# [RECORD EXCERPTS]
..............................

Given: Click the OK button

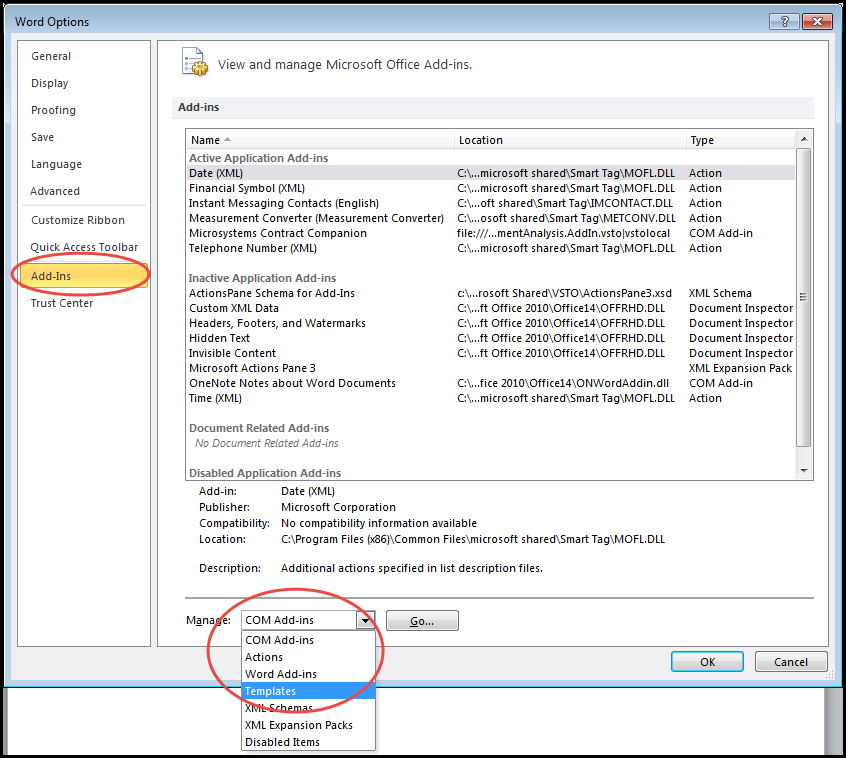Looking at the screenshot, I should 707,662.
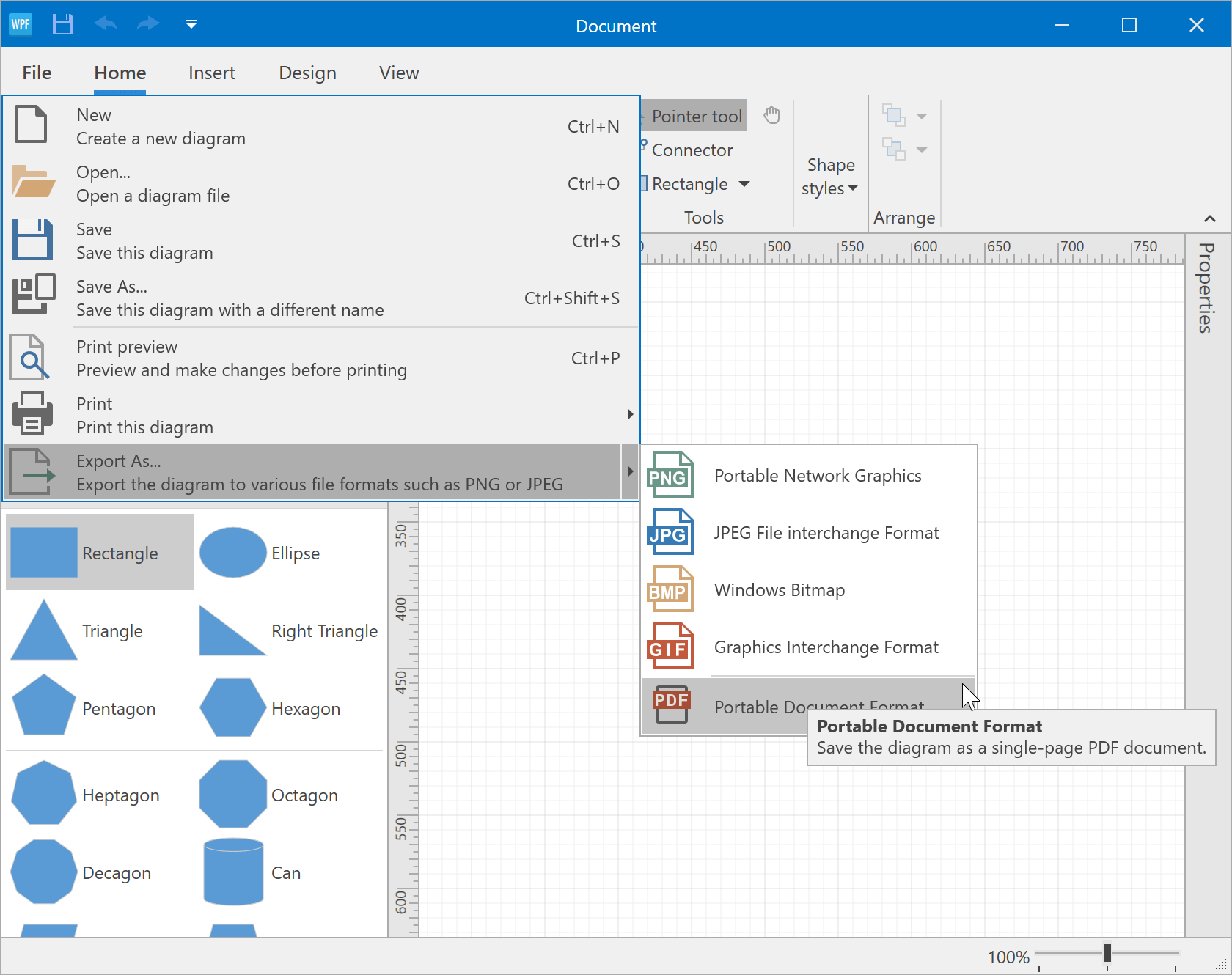Open the Rectangle tool dropdown arrow
This screenshot has width=1232, height=975.
point(744,184)
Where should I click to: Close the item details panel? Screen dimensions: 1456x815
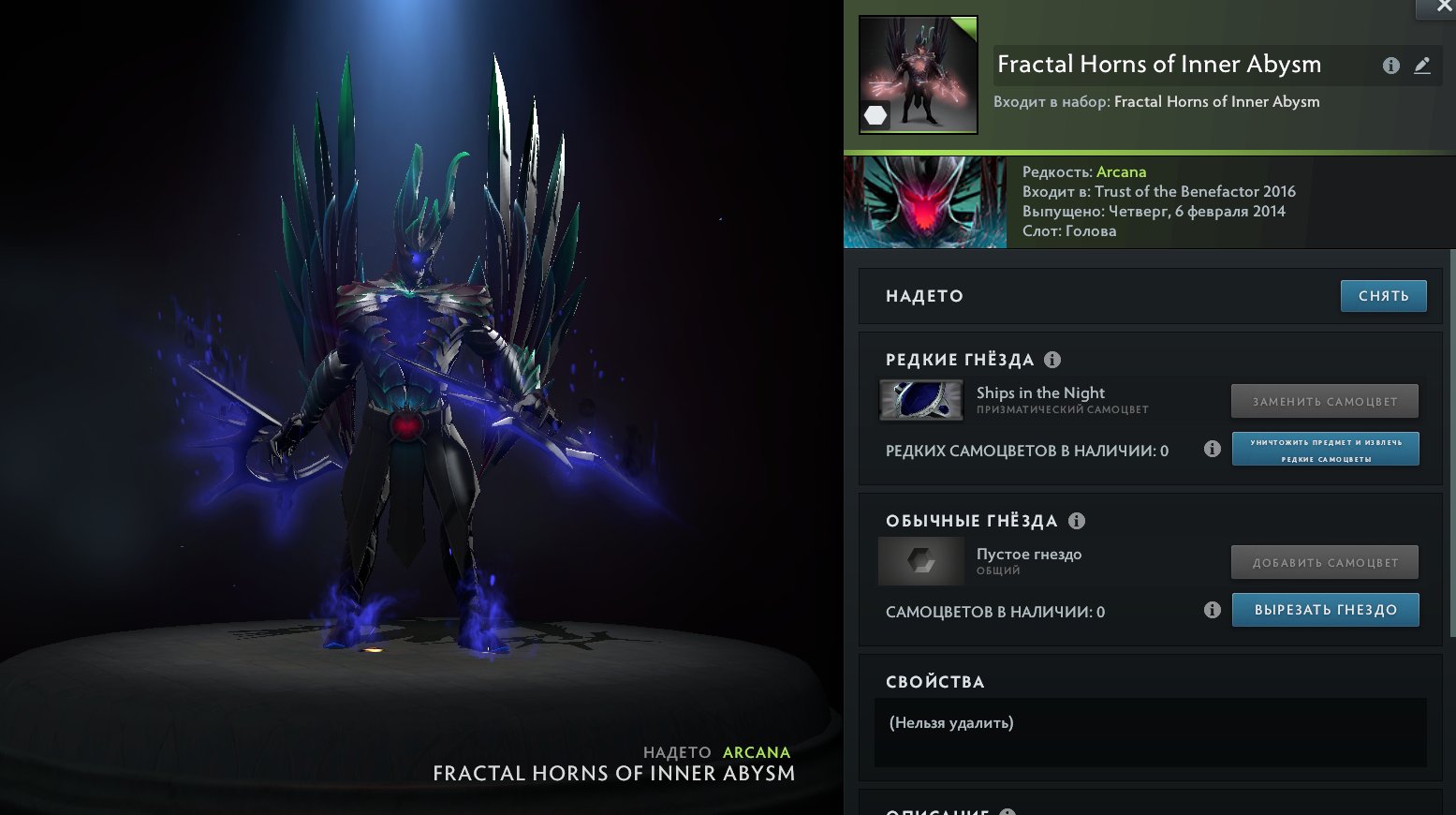(x=1443, y=7)
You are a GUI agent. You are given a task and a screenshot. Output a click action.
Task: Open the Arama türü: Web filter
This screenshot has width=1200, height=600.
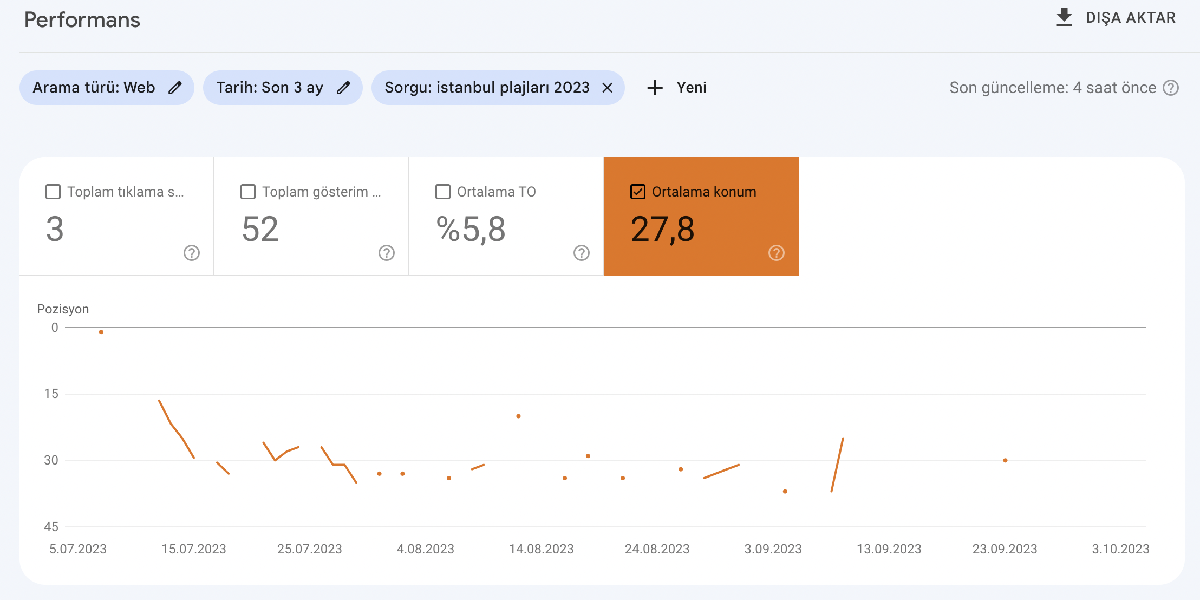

..............................

# [YOUR ASSIGNMENT]
Give back exactly the lines from the one containing "Where should I" to the final line of the entries, both included, and no picture.

# [RESPONSE]
Where should I click to: Close the item details panel? Screen dimensions: 1456x815
(x=1443, y=7)
You are a GUI agent. You are given a task and a screenshot. Output a click action.
Task: Open the Arama türü: Web filter
This screenshot has width=1200, height=600.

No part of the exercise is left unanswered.